Meta Allegedly Trained A.I. On a Hundred Terabytes of Pirated Books ⇥ arstechnica.com
Even though a 2023 class action suit filed by authors against Meta has been shaky so far, some of the details in what is left of the suit are stunning. Apparently, Meta downloaded a hundred terabytes of pirated books, according to documents recently unsealed.
Ashley Belanger, Ars Technica:
Supposedly, Meta tried to conceal the seeding by not using Facebook servers while downloading the dataset to “avoid” the “risk” of anyone “tracing back the seeder/downloader” from Facebook servers, an internal message from Meta researcher Frank Zhang said, while describing the work as in “stealth mode.” Meta also allegedly modified settings “so that the smallest amount of seeding possible could occur,” a Meta executive in charge of project management, Michael Clark, said in a deposition.

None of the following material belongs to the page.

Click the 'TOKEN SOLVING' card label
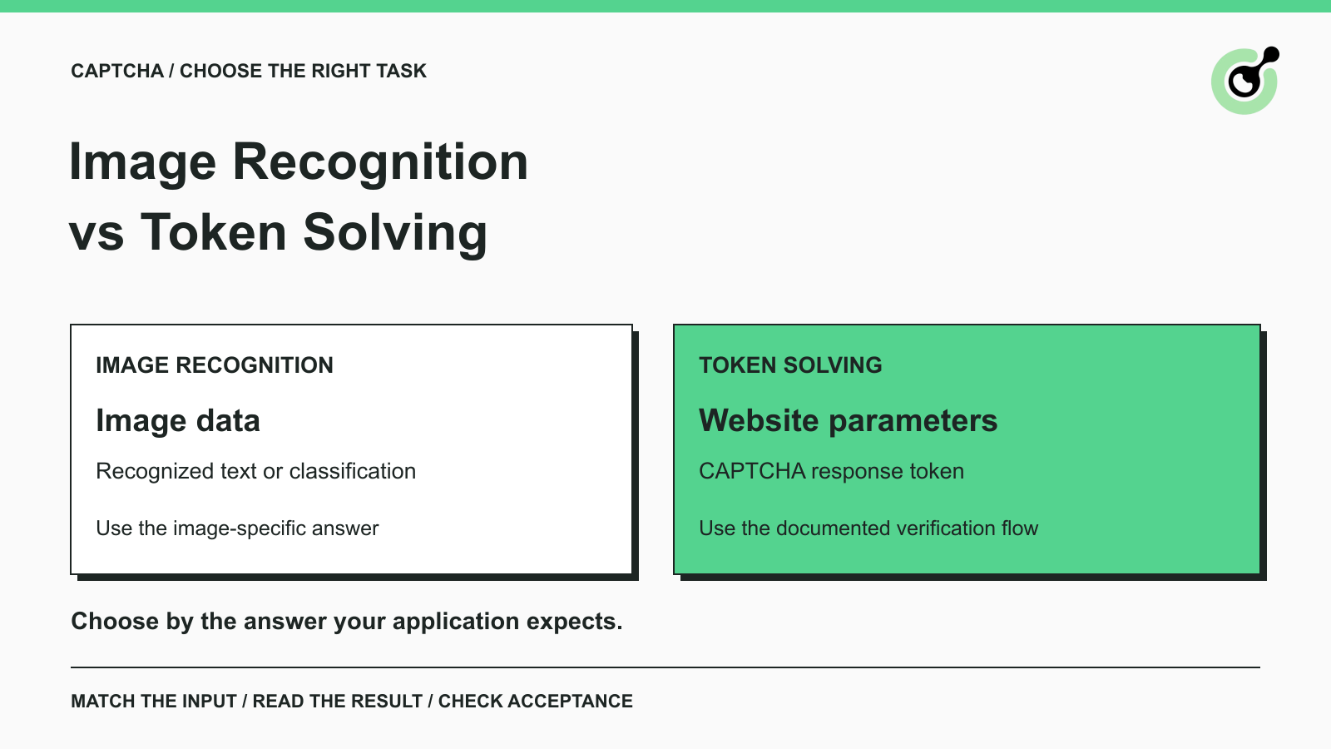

Now that new information has come to light, authors claim that Meta staff involved in the decision to torrent LibGen must be deposed again, because allegedly the new facts “contradict prior deposition testimony.”
Mark Zuckerberg, for example, claimed to have no involvement in decisions to use LibGen to train AI models. But unredacted messages show the “decision to use LibGen occurred” after “a prior escalation to MZ,” authors alleged.
It should surprise nobody that A.I. is trained on illicit material. Even if you believe A.I. training through bulk web scraping is a perfectly legitimate expression of free use, it is obviously going to run across things which are posted illegally. There are entire blockbuster movies on video platforms; photos and books get reshared without permission constantly.
If Meta or any other A.I. company had bothered to license this data from its copyright holders, it would be less likely to ingest pirated material. That would, of course, be expensive and slow. But Meta, as of writing, posted the world’s seventh highest earnings in its 2024 fiscal year: over $71 billion. I think it can afford to pay for the data it harvests.